What you will do> Copy each line below without leaving any out.

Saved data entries
►

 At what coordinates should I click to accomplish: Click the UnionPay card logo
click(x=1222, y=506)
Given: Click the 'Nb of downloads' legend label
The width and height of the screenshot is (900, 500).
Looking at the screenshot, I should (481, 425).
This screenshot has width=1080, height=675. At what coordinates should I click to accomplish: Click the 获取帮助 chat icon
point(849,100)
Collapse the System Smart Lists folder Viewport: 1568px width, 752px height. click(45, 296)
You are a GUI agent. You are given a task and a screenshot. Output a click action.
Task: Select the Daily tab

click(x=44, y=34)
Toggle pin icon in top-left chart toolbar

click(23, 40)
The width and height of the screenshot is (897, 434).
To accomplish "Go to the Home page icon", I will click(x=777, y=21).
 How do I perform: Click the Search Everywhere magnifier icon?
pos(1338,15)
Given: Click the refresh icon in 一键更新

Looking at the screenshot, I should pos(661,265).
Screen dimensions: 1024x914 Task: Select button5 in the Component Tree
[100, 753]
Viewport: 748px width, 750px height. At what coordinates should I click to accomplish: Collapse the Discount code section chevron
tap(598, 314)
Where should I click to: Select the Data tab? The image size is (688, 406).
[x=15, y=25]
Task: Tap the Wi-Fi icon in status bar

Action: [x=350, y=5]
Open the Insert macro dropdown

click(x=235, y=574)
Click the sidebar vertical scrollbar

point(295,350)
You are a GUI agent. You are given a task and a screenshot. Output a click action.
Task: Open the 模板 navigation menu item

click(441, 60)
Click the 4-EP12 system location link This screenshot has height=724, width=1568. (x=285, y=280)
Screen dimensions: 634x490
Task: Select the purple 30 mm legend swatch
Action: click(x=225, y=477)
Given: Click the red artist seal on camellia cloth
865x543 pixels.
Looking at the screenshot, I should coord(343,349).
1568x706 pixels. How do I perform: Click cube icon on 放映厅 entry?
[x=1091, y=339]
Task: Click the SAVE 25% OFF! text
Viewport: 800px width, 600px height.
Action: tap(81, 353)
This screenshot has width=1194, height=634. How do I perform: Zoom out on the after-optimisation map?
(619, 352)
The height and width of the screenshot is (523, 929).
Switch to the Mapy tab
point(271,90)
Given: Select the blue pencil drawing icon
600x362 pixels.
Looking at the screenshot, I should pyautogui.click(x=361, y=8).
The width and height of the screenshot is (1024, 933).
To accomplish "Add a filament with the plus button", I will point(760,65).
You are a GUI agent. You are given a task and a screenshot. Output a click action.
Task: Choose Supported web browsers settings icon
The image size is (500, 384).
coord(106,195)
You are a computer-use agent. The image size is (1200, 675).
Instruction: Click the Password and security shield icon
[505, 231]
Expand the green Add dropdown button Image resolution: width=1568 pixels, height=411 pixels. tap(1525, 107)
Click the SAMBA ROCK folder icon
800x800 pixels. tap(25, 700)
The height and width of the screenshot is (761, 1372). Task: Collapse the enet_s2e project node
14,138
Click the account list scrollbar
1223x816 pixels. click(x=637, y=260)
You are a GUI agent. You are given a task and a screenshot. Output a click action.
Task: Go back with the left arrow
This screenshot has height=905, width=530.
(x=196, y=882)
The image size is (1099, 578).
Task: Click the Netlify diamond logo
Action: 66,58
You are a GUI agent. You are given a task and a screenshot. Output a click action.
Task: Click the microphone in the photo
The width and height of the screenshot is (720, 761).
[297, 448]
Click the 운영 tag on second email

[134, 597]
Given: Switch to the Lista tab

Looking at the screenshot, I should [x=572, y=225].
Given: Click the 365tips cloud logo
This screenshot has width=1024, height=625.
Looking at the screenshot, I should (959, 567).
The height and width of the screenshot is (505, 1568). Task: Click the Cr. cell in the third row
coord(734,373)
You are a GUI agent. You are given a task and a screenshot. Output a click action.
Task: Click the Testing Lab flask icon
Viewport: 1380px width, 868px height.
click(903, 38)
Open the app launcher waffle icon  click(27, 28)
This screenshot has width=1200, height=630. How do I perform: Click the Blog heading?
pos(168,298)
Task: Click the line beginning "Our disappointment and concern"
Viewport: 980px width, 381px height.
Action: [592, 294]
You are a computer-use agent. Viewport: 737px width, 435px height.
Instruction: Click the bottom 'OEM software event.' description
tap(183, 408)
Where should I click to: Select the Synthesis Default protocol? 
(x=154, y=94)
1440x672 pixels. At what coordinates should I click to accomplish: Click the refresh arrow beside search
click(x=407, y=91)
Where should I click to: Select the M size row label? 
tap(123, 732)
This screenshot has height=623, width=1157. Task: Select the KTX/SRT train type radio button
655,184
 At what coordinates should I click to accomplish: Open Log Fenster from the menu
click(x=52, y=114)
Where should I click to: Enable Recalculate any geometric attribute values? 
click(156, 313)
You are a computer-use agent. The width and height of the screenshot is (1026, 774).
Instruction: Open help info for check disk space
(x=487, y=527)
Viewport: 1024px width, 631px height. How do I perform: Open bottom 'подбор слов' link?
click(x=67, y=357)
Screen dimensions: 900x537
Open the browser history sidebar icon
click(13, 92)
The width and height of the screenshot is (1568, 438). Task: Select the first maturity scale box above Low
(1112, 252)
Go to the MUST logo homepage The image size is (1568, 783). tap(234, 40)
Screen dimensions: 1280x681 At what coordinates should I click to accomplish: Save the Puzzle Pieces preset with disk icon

◄

Output>
 At what coordinates should I click to accomplish: Click the UnionPay card logo
click(x=1222, y=506)
Given: Click the 'Nb of downloads' legend label
The width and height of the screenshot is (900, 500).
Looking at the screenshot, I should (481, 425).
This screenshot has width=1080, height=675. At what coordinates should I click to accomplish: Click the 获取帮助 chat icon
point(849,100)
Collapse the System Smart Lists folder Viewport: 1568px width, 752px height. click(45, 296)
You are a GUI agent. You are given a task and a screenshot. Output a click action.
Task: Select the Daily tab

click(x=44, y=34)
Toggle pin icon in top-left chart toolbar

click(23, 40)
The width and height of the screenshot is (897, 434).
To accomplish "Go to the Home page icon", I will click(x=777, y=21).
 How do I perform: Click the Search Everywhere magnifier icon?
pos(1338,15)
Given: Click the refresh icon in 一键更新

Looking at the screenshot, I should pos(661,265).
Screen dimensions: 1024x914 Task: Select button5 in the Component Tree
[100, 753]
Viewport: 748px width, 750px height. At what coordinates should I click to accomplish: Collapse the Discount code section chevron
tap(598, 314)
Where should I click to: Select the Data tab? The image size is (688, 406).
[x=15, y=25]
Task: Tap the Wi-Fi icon in status bar

Action: [x=350, y=5]
Open the Insert macro dropdown

click(x=235, y=574)
Click the sidebar vertical scrollbar

point(295,350)
You are a GUI agent. You are given a task and a screenshot. Output a click action.
Task: Open the 模板 navigation menu item

click(441, 60)
Click the 4-EP12 system location link This screenshot has height=724, width=1568. (x=285, y=280)
Screen dimensions: 634x490
Task: Select the purple 30 mm legend swatch
Action: click(x=225, y=477)
Given: Click the red artist seal on camellia cloth
865x543 pixels.
Looking at the screenshot, I should coord(343,349).
1568x706 pixels. How do I perform: Click cube icon on 放映厅 entry?
[x=1091, y=339]
Task: Click the SAVE 25% OFF! text
Viewport: 800px width, 600px height.
Action: tap(81, 353)
This screenshot has width=1194, height=634. How do I perform: Zoom out on the after-optimisation map?
(619, 352)
The height and width of the screenshot is (523, 929).
Switch to the Mapy tab
point(271,90)
Given: Select the blue pencil drawing icon
600x362 pixels.
Looking at the screenshot, I should pyautogui.click(x=361, y=8).
The width and height of the screenshot is (1024, 933).
To accomplish "Add a filament with the plus button", I will point(760,65).
You are a GUI agent. You are given a task and a screenshot. Output a click action.
Task: Choose Supported web browsers settings icon
The image size is (500, 384).
coord(106,195)
You are a computer-use agent. The image size is (1200, 675).
Instruction: Click the Password and security shield icon
[505, 231]
Expand the green Add dropdown button Image resolution: width=1568 pixels, height=411 pixels. tap(1525, 107)
Click the SAMBA ROCK folder icon
800x800 pixels. tap(25, 700)
The height and width of the screenshot is (761, 1372). Task: Collapse the enet_s2e project node
14,138
Click the account list scrollbar
1223x816 pixels. click(x=637, y=260)
You are a GUI agent. You are given a task and a screenshot. Output a click action.
Task: Go back with the left arrow
This screenshot has height=905, width=530.
(x=196, y=882)
The image size is (1099, 578).
Task: Click the Netlify diamond logo
Action: 66,58
You are a GUI agent. You are given a task and a screenshot. Output a click action.
Task: Click the microphone in the photo
The width and height of the screenshot is (720, 761).
[297, 448]
Click the 운영 tag on second email

[134, 597]
Given: Switch to the Lista tab

Looking at the screenshot, I should [x=572, y=225].
Given: Click the 365tips cloud logo
This screenshot has width=1024, height=625.
Looking at the screenshot, I should (959, 567).
The height and width of the screenshot is (505, 1568). Task: Click the Cr. cell in the third row
coord(734,373)
You are a GUI agent. You are given a task and a screenshot. Output a click action.
Task: Click the Testing Lab flask icon
Viewport: 1380px width, 868px height.
click(903, 38)
Open the app launcher waffle icon  click(27, 28)
This screenshot has width=1200, height=630. How do I perform: Click the Blog heading?
pos(168,298)
Task: Click the line beginning "Our disappointment and concern"
Viewport: 980px width, 381px height.
Action: [592, 294]
You are a computer-use agent. Viewport: 737px width, 435px height.
Instruction: Click the bottom 'OEM software event.' description
tap(183, 408)
Where should I click to: Select the Synthesis Default protocol? 
(x=154, y=94)
1440x672 pixels. At what coordinates should I click to accomplish: Click the refresh arrow beside search
click(x=407, y=91)
Where should I click to: Select the M size row label? 
tap(123, 732)
This screenshot has height=623, width=1157. Task: Select the KTX/SRT train type radio button
655,184
 At what coordinates should I click to accomplish: Open Log Fenster from the menu
click(x=52, y=114)
Where should I click to: Enable Recalculate any geometric attribute values? 
click(156, 313)
You are a computer-use agent. The width and height of the screenshot is (1026, 774).
Instruction: Open help info for check disk space
(x=487, y=527)
Viewport: 1024px width, 631px height. How do I perform: Open bottom 'подбор слов' link?
click(x=67, y=357)
Screen dimensions: 900x537
Open the browser history sidebar icon
click(13, 92)
The width and height of the screenshot is (1568, 438). Task: Select the first maturity scale box above Low
(1112, 252)
Go to the MUST logo homepage The image size is (1568, 783). tap(234, 40)
Screen dimensions: 1280x681 At what coordinates should I click to accomplish: Save the Puzzle Pieces preset with disk icon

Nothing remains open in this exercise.